Work item: Write down every entry below once more, exactly.

Supplied data:
——
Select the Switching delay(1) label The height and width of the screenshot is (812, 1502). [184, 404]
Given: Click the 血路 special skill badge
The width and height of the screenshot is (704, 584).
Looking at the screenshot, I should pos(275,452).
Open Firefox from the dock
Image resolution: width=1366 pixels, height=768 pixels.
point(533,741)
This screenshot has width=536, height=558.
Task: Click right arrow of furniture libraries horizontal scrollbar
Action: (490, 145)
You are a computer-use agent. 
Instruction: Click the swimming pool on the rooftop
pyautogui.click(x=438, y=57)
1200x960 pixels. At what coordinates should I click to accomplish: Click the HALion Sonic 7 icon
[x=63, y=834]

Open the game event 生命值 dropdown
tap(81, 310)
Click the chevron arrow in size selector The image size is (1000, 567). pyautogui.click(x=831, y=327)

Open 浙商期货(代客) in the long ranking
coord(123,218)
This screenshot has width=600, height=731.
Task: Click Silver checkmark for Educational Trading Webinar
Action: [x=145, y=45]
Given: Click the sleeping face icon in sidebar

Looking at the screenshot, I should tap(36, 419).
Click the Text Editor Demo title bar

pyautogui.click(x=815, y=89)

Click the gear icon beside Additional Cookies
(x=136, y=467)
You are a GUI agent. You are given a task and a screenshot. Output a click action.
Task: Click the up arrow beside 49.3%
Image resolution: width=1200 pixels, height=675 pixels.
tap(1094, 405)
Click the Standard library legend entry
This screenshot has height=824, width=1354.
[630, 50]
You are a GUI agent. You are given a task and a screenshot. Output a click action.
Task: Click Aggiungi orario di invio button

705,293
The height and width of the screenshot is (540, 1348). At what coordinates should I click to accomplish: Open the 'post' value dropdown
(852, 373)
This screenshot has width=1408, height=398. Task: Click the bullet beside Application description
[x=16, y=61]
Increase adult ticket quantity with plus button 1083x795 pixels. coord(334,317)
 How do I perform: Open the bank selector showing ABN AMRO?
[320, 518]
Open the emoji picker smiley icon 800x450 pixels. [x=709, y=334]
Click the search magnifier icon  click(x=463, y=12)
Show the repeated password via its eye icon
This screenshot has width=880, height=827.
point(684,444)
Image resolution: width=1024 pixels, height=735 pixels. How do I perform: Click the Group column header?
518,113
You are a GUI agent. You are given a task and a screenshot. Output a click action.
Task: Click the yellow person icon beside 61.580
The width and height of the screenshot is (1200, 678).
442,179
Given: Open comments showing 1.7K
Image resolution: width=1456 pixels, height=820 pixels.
——
Solution for this problem:
Select the Switching delay(1) label The height and width of the screenshot is (812, 1502). [184, 404]
Given: Click the 血路 special skill badge
The width and height of the screenshot is (704, 584).
Looking at the screenshot, I should pos(275,452).
Open Firefox from the dock
Image resolution: width=1366 pixels, height=768 pixels.
point(533,741)
This screenshot has width=536, height=558.
Task: Click right arrow of furniture libraries horizontal scrollbar
Action: (490, 145)
You are a computer-use agent. 
Instruction: Click the swimming pool on the rooftop
pyautogui.click(x=438, y=57)
1200x960 pixels. At what coordinates should I click to accomplish: Click the HALion Sonic 7 icon
[x=63, y=834]

Open the game event 生命值 dropdown
tap(81, 310)
Click the chevron arrow in size selector The image size is (1000, 567). pyautogui.click(x=831, y=327)

Open 浙商期货(代客) in the long ranking
coord(123,218)
This screenshot has width=600, height=731.
Task: Click Silver checkmark for Educational Trading Webinar
Action: [x=145, y=45]
Given: Click the sleeping face icon in sidebar

Looking at the screenshot, I should tap(36, 419).
Click the Text Editor Demo title bar

pyautogui.click(x=815, y=89)

Click the gear icon beside Additional Cookies
(x=136, y=467)
You are a GUI agent. You are given a task and a screenshot. Output a click action.
Task: Click the up arrow beside 49.3%
Image resolution: width=1200 pixels, height=675 pixels.
tap(1094, 405)
Click the Standard library legend entry
This screenshot has height=824, width=1354.
[630, 50]
You are a GUI agent. You are given a task and a screenshot. Output a click action.
Task: Click Aggiungi orario di invio button

705,293
The height and width of the screenshot is (540, 1348). At what coordinates should I click to accomplish: Open the 'post' value dropdown
(852, 373)
This screenshot has width=1408, height=398. Task: Click the bullet beside Application description
[x=16, y=61]
Increase adult ticket quantity with plus button 1083x795 pixels. coord(334,317)
 How do I perform: Open the bank selector showing ABN AMRO?
[320, 518]
Open the emoji picker smiley icon 800x450 pixels. [x=709, y=334]
Click the search magnifier icon  click(x=463, y=12)
Show the repeated password via its eye icon
This screenshot has width=880, height=827.
point(684,444)
Image resolution: width=1024 pixels, height=735 pixels. How do I perform: Click the Group column header?
518,113
You are a GUI agent. You are given a task and a screenshot. Output a click action.
Task: Click the yellow person icon beside 61.580
The width and height of the screenshot is (1200, 678).
442,179
Given: Open comments showing 1.7K
Image resolution: width=1456 pixels, height=820 pixels.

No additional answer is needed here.